Work instructions:
From the records below, take each line where the string "computer" shows up and copy it.

BEGIN Provided material

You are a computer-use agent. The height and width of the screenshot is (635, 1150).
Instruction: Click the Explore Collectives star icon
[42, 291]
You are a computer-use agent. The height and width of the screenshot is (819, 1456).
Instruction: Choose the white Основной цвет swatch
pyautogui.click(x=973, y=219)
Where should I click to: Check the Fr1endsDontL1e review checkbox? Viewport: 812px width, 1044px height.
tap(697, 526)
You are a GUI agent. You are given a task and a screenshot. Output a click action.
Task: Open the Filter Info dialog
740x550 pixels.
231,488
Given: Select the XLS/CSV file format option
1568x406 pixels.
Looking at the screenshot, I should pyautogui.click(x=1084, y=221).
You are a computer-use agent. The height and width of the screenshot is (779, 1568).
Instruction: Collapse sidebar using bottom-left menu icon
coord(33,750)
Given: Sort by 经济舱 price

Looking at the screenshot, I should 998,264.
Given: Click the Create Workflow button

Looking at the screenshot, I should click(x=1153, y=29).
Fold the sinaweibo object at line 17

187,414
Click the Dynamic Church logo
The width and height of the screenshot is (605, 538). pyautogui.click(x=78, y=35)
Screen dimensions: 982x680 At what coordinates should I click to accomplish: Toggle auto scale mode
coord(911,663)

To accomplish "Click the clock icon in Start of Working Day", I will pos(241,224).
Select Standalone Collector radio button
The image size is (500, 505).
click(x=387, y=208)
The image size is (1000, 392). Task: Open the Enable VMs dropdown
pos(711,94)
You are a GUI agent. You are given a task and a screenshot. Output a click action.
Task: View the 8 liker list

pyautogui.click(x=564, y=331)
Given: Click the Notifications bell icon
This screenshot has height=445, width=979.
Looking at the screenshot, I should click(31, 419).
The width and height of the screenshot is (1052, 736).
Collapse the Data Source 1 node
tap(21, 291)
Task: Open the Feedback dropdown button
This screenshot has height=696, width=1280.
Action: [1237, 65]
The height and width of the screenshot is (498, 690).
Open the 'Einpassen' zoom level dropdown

END Provided material

Task response:
You are a computer-use agent. The height and width of the screenshot is (635, 1150).
You are a computer-use agent. The height and width of the screenshot is (819, 1456).
You are a computer-use agent. The height and width of the screenshot is (779, 1568).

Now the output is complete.